◆ **What the task requires**
Return exactly, please, the line that contains "Screen dimensions: 300x444" and every line after it through the end of the material that follows, leaving pictures aside.

◆ **Record set**
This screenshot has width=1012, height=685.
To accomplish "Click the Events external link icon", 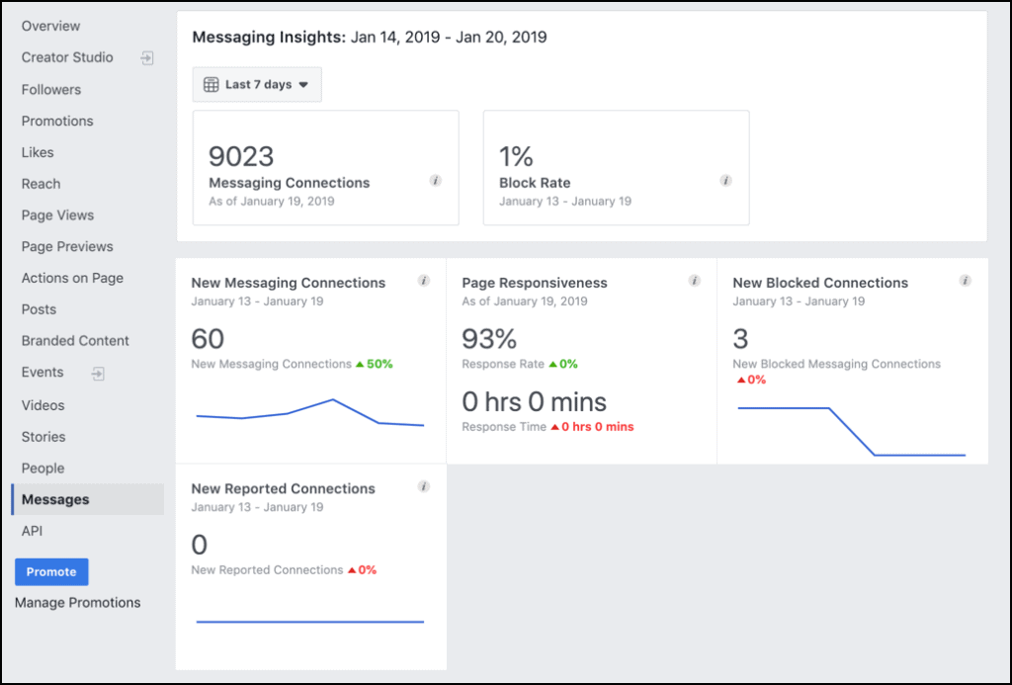I will 98,374.
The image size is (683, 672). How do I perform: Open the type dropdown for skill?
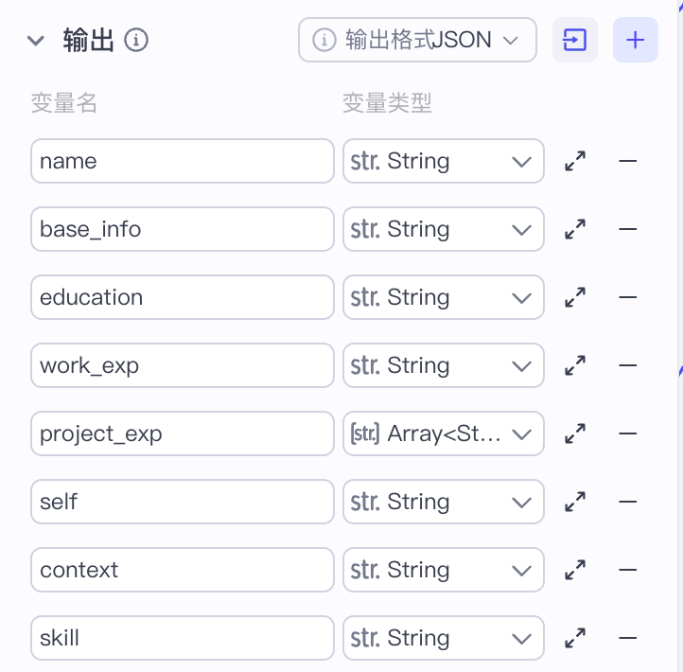443,638
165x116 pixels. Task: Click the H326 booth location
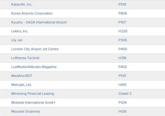(x=123, y=31)
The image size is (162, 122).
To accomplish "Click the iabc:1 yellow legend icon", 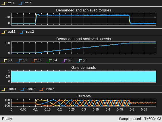I will [4, 89].
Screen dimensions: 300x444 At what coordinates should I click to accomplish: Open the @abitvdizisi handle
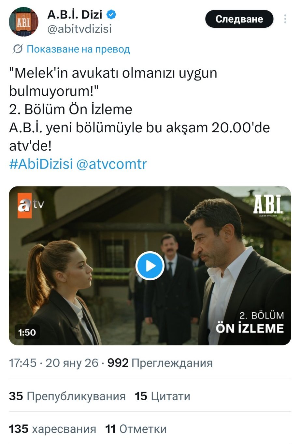point(79,29)
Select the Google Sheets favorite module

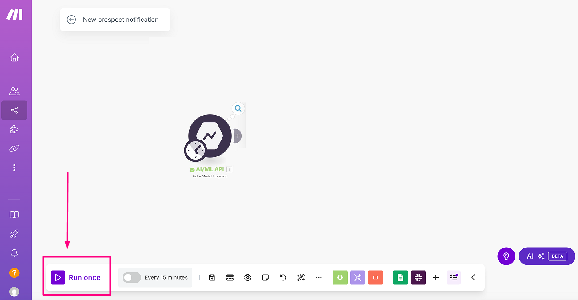[400, 277]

◆ **Answer box**
Screen dimensions: 300x444 At what coordinates should I click to accomplish: Open the @abitvdizisi handle
point(79,29)
Select the Google Sheets favorite module

[400, 277]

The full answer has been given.